Dialysis providers and the AKF deny that they have steered patients.“AKF continues to condemn anecdotal reports of health care providers ‘steering’ patients into private coverage by use of charitable assistance programs,” AKF CEO LaVarne Burton said. “AKF continues to take strong actions to guard against such behavior in its own assistance program.”
DaVita disclosure on premium assistance
“Dialysis patients across the U.S. access charitable premium assistance in a government-designed system that has been in place for decades,” DaVita said in a statement issued Oct. 10. “The intentional support of the system includes the acceptance of provider funding in an explicit advisory opinion from the CMS Office of Inspector General. Many of the beneficiaries of this assistance are unable to continue working full-time as a result of their severe condition. Charitable premium assistance enables these patients to afford continuity of health insurance coverage that they have had for years, at a time when they need it most. Assistance is based on financial need and available regardless of the type of insurance chosen by the patient, or the dialysis provider serving the patient. Across health care, charitable assistance is available to patients suffering from a variety of other high-cost, chronic diseases.”
DaVita said in its statement that less than 13% of its U.S. dialysis patients, about 25,00 people, receive support from the American Kidney Fund. Approximately 1,800 patients receive charitable premium assistance for individual coverage, including both on- and off-exchange plans. The majority of the patients come to DaVita with their plan already in place, according to the dialysis provider.
More than half of these patients, DaVita said, would utilize premium tax credits and cost-sharing reductions, or find other sources of funding, to maintain their coverage even if charitable premium assistance were no longer available to them. The loss of individual coverage for some or all of the remaining patients could result in a reduction in expected annual operating income of $45-90 million.
DaVita said approximately 4,000 of its patients receive charitable premium assistance for commercial group coverage, including employer group plans and COBRA plans. These patients account for approximately $450 million of DaVita’s expected annual operating income. Even if charitable premium assistance were to become unavailable to these patients – which DaVita does not expect to happen – DaVita believes that some of these patients would find other ways to fund their insurance premium and retain their coverage.
Nearly 80% of DaVita recipients, or approximately 19,000 patients, receive charitable premium assistance for government coverage, such as Medicare Part B and Medicare Supplemental Plans. DaVita said average reimbursement per treatment for these patients is at or below DaVita’s average cost per treatment.

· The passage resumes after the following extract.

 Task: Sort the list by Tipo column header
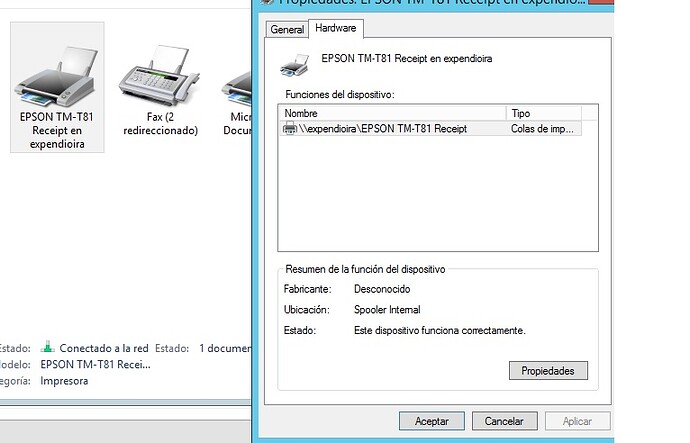[544, 113]
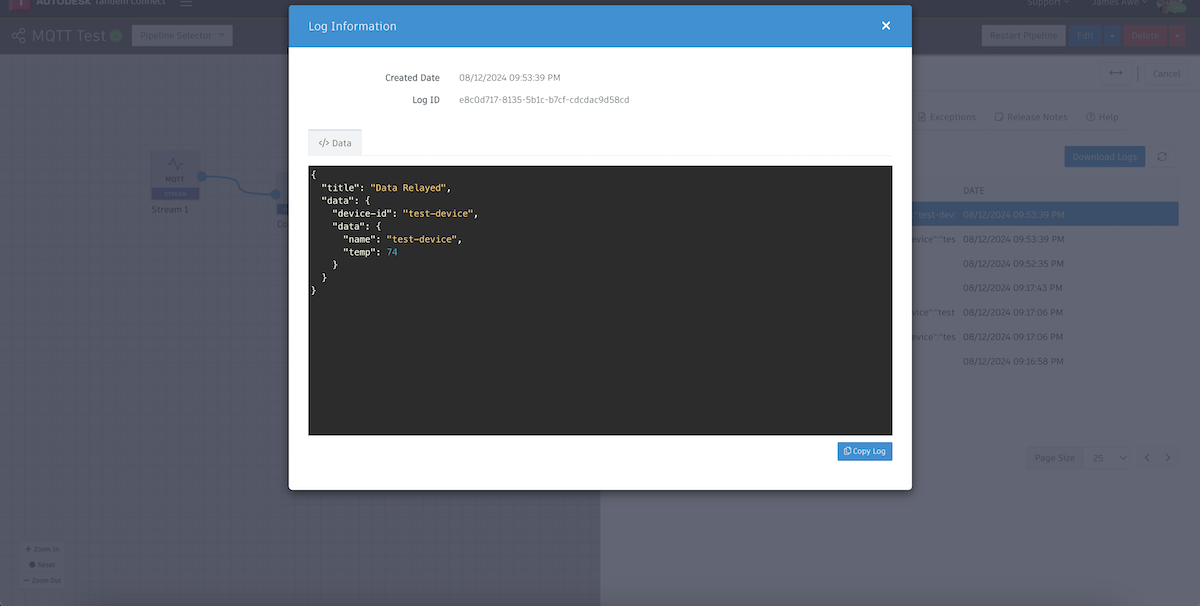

Without charitable premium assistance, DaVita said that many of these patients would be forced onto state Medicaid programs or be uninsured.
“DaVita’s view is that private insurers are not unfairly burdened by dialysis charitable assistance, as some have asserted,” DaVita said in the statement. “In fact, in a feature that is unique to ESRD, private insurers receive massive government subsidies in the form of a) the near-universal Medicare eligibility for ESRD patients and b) the 30-month limitation on their obligation to remain the primary insurer. These two subsidies to commercial insurers – one of which uniquely restricts ESRD patients’ freedom of choice – far outweigh the benefit of charitable premium assistance to providers.”